═════ DATA ═════
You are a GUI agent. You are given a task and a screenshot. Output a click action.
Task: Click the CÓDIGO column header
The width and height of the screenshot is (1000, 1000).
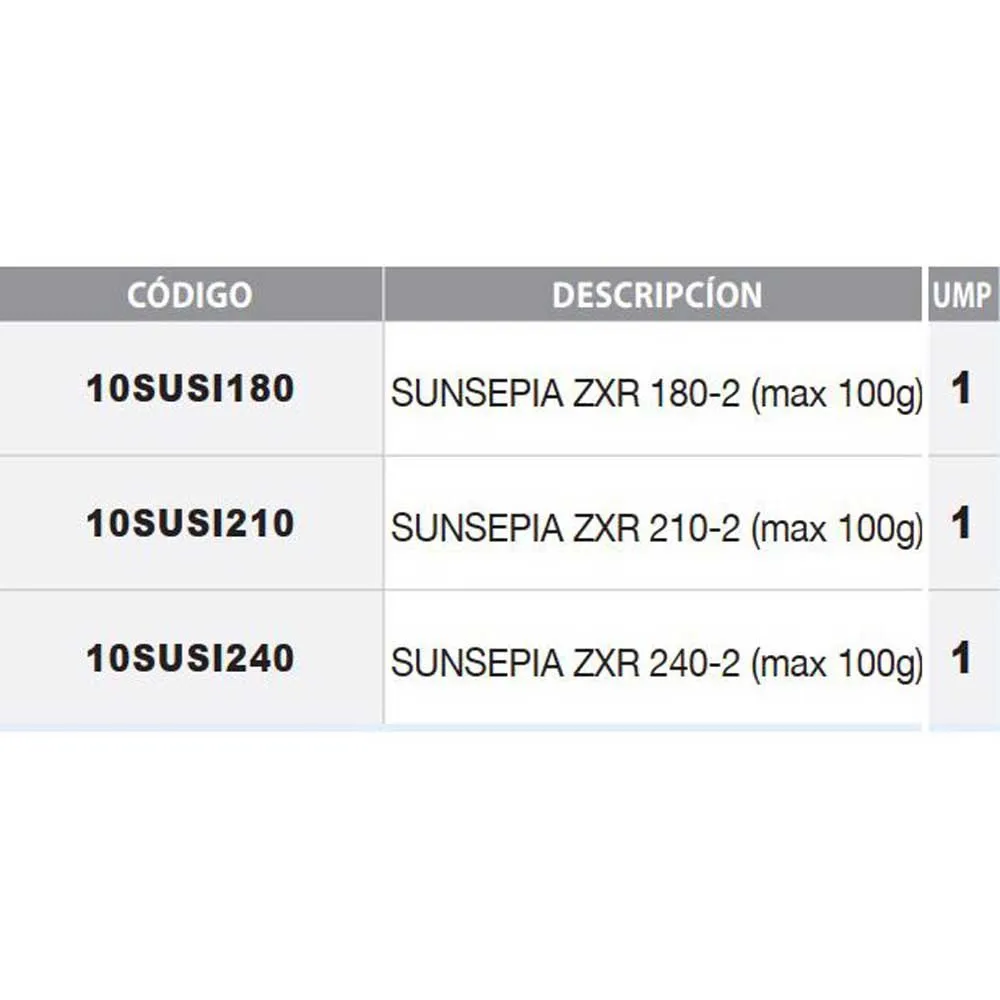190,295
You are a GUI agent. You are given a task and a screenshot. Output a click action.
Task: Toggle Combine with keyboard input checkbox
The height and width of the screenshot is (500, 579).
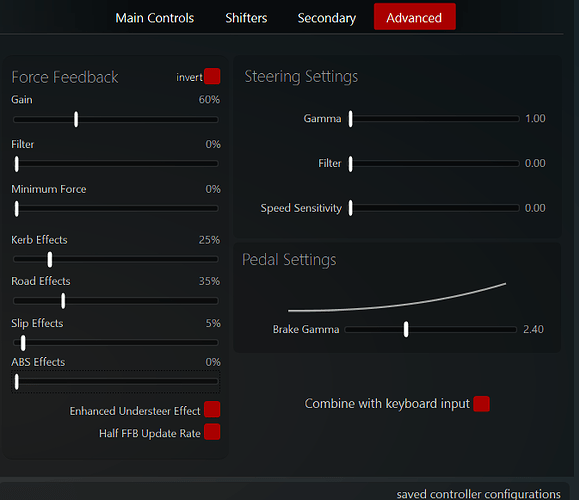point(482,404)
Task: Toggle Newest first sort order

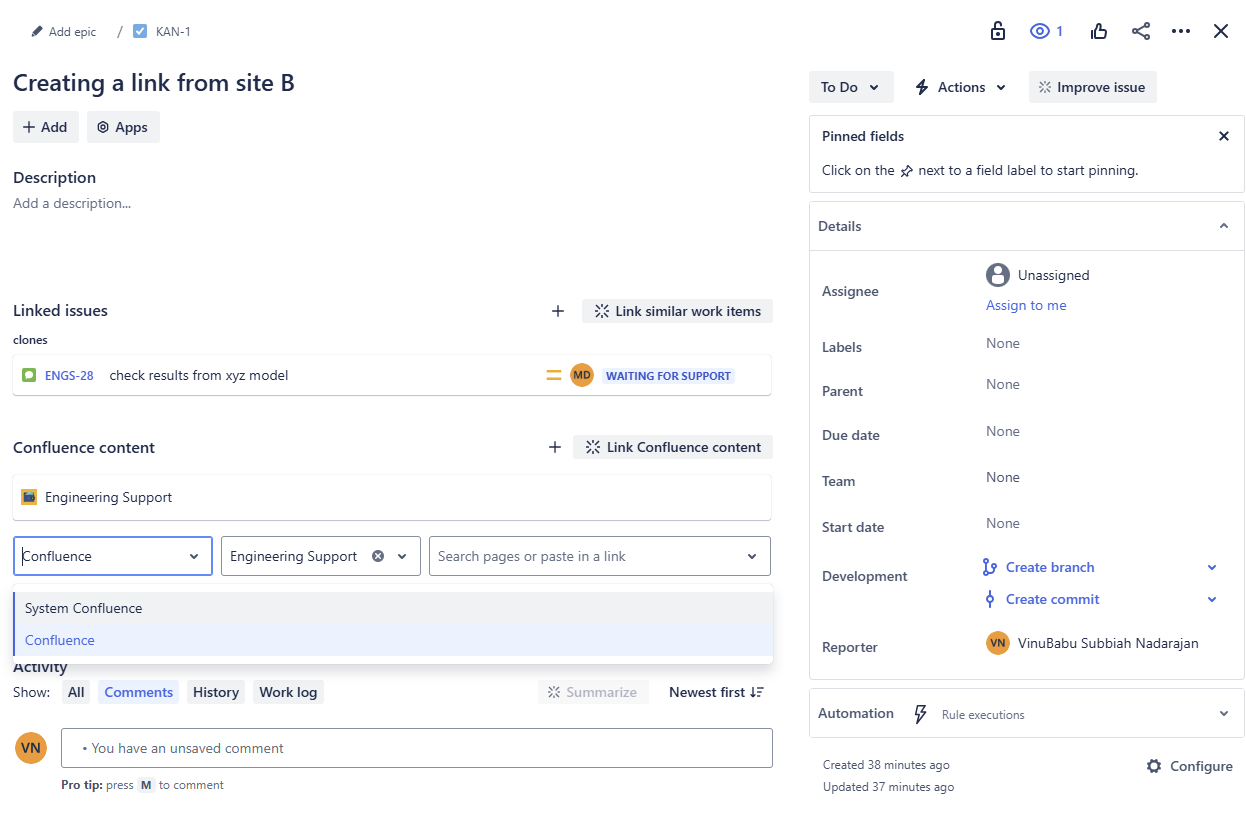Action: pyautogui.click(x=716, y=692)
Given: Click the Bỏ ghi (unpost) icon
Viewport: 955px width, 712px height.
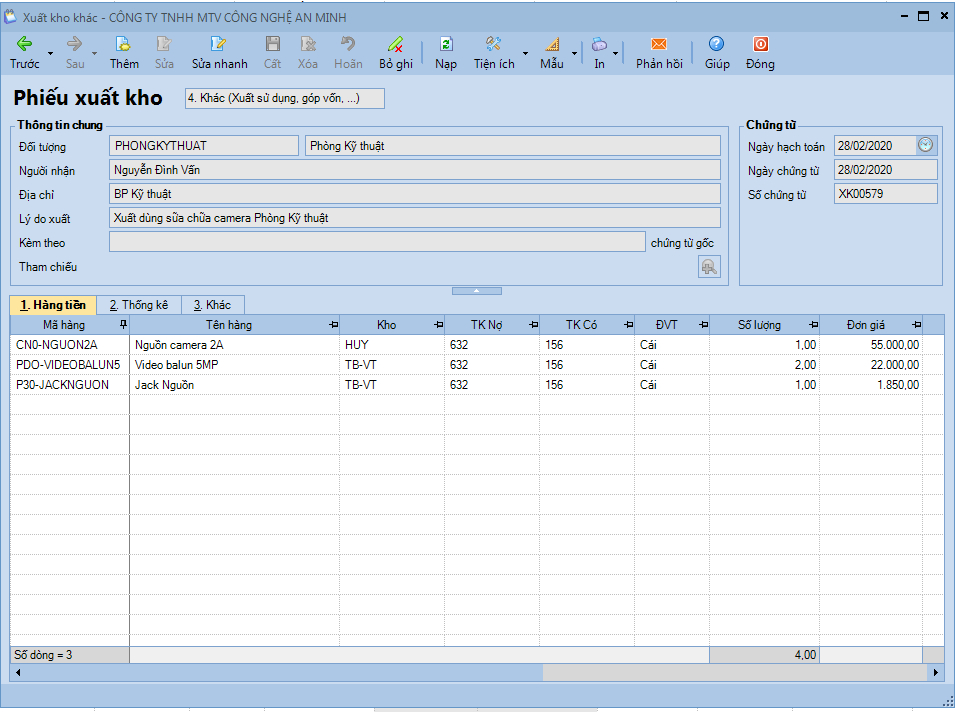Looking at the screenshot, I should 395,44.
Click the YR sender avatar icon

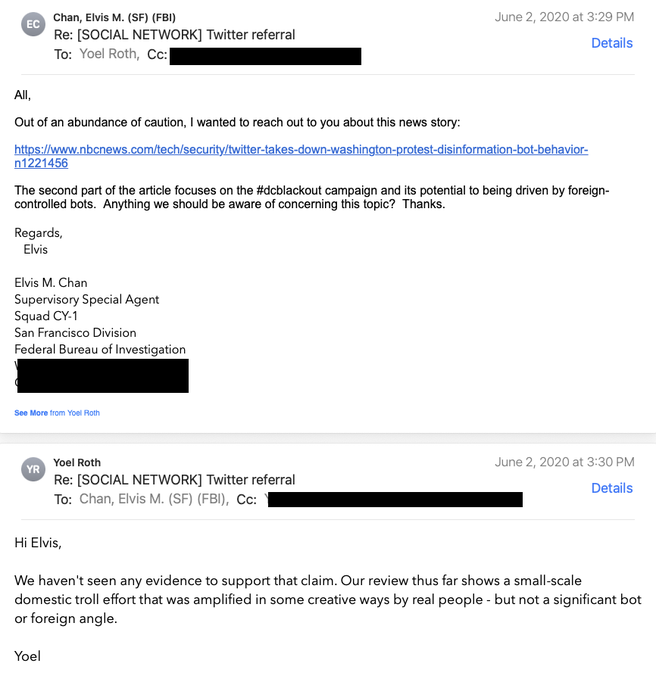click(33, 470)
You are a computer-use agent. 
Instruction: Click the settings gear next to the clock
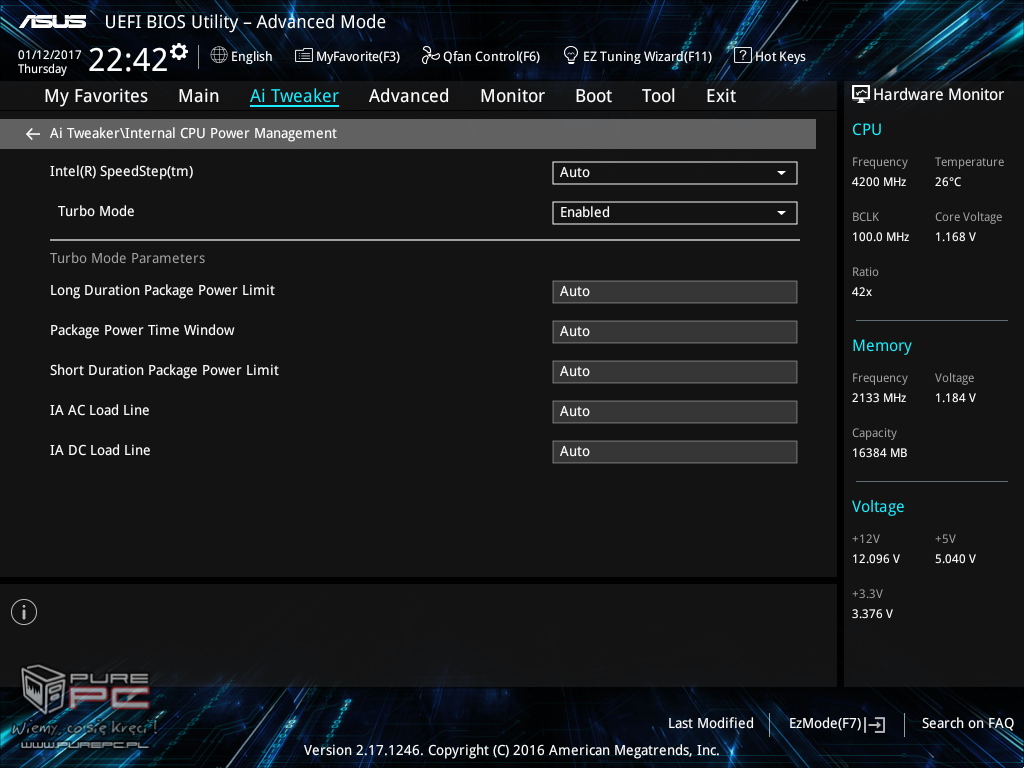point(179,51)
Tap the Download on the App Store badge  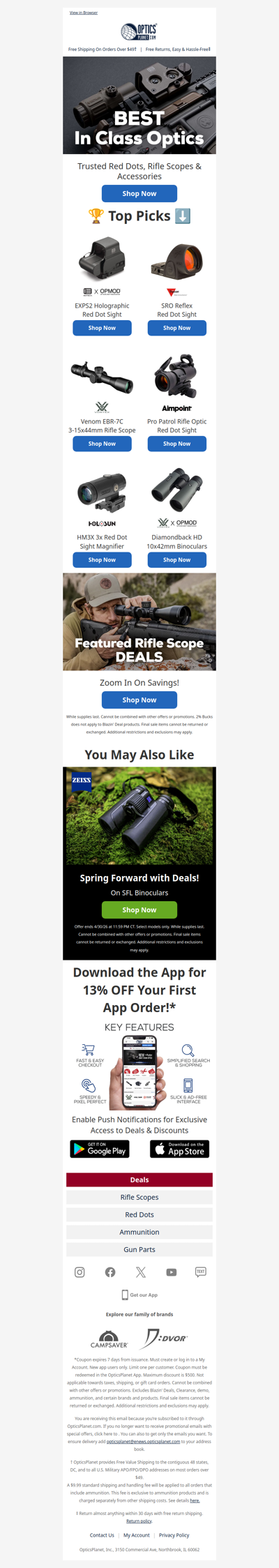tap(179, 1149)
═════
_DIRECTIONS FOR THIS TASK_
Repeat exactly the lines above, beginning at the one containing "The height and" and ending at the one containing "You are a computer-use agent.". Do not carry over any pictures.

_FINAL ANSWER_
The height and width of the screenshot is (500, 579).
point(482,404)
Task: Toggle Newest first sort order

Action: pyautogui.click(x=716, y=692)
Given: Click the Bỏ ghi (unpost) icon
Viewport: 955px width, 712px height.
Looking at the screenshot, I should 395,44.
Click the YR sender avatar icon

click(33, 470)
You are a computer-use agent. 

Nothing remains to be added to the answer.